= TASK BRIEF =
Please render the items as a Markdown table with the columns "No." and "Text", one numbered row per line, from the first line of the items through the line containing "Action: point(355,1167)", both included and blank lines left out.
━━━ DATA FOR THE TASK ━━━
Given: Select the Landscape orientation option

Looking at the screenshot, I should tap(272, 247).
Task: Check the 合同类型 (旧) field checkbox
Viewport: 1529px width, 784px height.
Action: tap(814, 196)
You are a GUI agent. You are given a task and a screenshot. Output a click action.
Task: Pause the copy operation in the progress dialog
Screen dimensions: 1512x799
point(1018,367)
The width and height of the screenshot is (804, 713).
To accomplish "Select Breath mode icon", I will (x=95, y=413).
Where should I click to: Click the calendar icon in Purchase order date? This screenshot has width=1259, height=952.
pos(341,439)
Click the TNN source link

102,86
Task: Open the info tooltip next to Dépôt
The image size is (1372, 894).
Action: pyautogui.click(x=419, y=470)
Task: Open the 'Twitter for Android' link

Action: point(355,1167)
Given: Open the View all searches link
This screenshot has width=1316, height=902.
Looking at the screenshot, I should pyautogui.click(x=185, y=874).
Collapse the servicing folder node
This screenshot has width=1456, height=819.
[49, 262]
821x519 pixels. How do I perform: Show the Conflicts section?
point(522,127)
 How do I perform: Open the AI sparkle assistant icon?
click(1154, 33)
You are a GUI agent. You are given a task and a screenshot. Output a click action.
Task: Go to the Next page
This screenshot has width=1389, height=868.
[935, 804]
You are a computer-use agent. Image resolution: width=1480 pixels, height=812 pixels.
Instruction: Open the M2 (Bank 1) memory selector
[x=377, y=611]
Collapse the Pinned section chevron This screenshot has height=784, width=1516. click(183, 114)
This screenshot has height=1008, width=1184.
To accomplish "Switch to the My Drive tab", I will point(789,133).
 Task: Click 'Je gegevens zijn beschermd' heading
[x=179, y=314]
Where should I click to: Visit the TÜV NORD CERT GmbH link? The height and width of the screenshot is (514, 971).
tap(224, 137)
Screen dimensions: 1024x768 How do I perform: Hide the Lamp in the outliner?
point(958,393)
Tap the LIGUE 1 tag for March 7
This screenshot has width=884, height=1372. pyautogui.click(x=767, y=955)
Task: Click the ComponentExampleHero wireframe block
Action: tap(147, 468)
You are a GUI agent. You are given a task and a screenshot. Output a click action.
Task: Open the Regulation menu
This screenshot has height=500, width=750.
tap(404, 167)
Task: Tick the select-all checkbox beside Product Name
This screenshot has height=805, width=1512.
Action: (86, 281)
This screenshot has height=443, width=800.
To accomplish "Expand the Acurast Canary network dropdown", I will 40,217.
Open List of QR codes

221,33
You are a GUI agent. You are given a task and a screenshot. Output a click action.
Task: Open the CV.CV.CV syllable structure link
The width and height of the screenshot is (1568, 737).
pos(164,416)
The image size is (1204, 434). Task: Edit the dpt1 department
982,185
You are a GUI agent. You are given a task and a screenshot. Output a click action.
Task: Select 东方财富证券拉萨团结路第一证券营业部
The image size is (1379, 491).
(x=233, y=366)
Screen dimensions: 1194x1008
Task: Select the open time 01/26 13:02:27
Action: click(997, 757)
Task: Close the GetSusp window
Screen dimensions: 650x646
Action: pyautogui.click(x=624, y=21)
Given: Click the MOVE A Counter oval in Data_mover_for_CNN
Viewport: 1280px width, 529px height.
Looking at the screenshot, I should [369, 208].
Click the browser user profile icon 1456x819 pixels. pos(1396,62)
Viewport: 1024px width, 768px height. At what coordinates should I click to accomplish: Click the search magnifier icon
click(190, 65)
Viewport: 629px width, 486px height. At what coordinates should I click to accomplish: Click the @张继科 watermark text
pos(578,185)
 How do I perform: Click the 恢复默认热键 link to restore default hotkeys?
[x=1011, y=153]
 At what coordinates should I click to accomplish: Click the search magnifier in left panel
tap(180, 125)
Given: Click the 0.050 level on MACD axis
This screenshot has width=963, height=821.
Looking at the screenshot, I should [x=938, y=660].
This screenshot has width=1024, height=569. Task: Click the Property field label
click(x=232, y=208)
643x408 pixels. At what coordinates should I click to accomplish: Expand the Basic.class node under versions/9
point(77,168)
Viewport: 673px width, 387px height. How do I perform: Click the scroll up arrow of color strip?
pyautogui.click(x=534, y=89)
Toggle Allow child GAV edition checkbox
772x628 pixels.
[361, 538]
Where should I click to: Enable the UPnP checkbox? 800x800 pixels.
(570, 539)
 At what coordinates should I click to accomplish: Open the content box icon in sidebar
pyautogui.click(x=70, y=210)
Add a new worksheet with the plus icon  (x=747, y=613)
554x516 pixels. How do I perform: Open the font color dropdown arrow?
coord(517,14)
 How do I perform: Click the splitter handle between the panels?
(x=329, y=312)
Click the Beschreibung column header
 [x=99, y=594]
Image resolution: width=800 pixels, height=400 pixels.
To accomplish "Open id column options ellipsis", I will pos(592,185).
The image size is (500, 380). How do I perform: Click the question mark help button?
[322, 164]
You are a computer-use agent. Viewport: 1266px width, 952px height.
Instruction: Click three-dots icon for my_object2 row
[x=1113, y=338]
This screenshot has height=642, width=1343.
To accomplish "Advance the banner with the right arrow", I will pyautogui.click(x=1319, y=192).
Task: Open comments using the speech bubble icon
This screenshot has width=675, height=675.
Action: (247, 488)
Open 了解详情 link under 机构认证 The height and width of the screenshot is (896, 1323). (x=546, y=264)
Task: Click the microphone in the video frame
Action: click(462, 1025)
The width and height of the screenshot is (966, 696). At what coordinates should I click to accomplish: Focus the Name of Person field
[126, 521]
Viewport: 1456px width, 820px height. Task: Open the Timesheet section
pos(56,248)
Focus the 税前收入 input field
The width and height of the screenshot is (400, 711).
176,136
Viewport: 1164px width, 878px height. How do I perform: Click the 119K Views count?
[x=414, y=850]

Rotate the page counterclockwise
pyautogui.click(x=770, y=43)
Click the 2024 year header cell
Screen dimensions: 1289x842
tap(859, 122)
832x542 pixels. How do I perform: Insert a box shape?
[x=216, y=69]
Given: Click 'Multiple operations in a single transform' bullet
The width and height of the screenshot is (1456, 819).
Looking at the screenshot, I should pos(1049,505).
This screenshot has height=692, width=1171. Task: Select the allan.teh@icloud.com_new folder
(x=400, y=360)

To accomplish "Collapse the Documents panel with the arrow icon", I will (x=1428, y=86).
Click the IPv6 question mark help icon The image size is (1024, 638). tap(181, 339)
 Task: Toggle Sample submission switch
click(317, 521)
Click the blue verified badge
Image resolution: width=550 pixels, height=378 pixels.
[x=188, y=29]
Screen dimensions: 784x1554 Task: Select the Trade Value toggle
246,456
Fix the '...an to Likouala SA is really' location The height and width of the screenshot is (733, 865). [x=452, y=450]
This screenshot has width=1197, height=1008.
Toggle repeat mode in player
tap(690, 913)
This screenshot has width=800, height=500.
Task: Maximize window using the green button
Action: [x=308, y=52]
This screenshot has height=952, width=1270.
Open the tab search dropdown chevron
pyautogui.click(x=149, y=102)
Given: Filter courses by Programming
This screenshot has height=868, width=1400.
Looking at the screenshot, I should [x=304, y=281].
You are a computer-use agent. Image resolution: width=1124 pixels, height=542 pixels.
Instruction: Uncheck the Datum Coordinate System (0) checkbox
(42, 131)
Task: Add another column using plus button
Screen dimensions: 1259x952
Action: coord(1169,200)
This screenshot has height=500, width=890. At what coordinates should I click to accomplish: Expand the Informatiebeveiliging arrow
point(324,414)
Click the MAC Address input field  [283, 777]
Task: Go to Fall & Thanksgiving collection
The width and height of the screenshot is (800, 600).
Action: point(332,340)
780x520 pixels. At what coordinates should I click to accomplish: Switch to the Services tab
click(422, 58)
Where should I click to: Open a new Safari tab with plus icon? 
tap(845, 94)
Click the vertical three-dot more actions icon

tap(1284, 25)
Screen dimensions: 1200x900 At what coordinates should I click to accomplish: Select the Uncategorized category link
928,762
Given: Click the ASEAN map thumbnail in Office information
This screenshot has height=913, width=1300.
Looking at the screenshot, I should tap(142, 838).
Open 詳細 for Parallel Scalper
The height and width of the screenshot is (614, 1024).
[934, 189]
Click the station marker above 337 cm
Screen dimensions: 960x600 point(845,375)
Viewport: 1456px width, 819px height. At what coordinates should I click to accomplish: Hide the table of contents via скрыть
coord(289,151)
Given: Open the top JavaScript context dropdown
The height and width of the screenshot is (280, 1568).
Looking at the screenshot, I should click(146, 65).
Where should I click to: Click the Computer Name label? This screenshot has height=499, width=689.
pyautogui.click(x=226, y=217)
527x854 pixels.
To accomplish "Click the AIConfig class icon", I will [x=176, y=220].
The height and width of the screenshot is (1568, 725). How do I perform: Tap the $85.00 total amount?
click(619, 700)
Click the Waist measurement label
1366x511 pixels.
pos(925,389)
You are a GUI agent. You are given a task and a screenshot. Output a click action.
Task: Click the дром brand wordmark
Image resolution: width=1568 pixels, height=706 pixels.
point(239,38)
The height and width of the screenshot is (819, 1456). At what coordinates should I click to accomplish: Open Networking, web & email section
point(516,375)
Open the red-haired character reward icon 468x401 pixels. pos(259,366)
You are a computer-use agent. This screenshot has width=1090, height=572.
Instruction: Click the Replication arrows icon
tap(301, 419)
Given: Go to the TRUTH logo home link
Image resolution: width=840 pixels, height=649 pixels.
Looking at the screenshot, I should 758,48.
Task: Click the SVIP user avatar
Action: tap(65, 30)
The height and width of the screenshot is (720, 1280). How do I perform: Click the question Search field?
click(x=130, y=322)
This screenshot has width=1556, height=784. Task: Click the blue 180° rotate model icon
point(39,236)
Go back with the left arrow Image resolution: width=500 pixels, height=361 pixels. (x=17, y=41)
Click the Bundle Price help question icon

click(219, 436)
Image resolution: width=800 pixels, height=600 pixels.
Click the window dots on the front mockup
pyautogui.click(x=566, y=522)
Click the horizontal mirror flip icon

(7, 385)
━━━
= EXPECTED ANSWER =
| No. | Text |
|---|---|
| 1 | Given: Select the Landscape orientation option |
| 2 | Looking at the screenshot, I should tap(272, 247). |
| 3 | Task: Check the 合同类型 (旧) field checkbox |
| 4 | Viewport: 1529px width, 784px height. |
| 5 | Action: tap(814, 196) |
| 6 | You are a GUI agent. You are given a task and a screenshot. Output a click action. |
| 7 | Task: Pause the copy operation in the progress dialog |
| 8 | Screen dimensions: 1512x799 |
| 9 | point(1018,367) |
| 10 | The width and height of the screenshot is (804, 713). |
| 11 | To accomplish "Select Breath mode icon", I will (x=95, y=413). |
| 12 | Where should I click to: Click the calendar icon in Purchase order date? This screenshot has width=1259, height=952. |
| 13 | pos(341,439) |
| 14 | Click the TNN source link |
| 15 | 102,86 |
| 16 | Task: Open the info tooltip next to Dépôt |
| 17 | The image size is (1372, 894). |
| 18 | Action: pyautogui.click(x=419, y=470) |
| 19 | Task: Open the 'Twitter for Android' link |
| 20 | Action: point(355,1167) |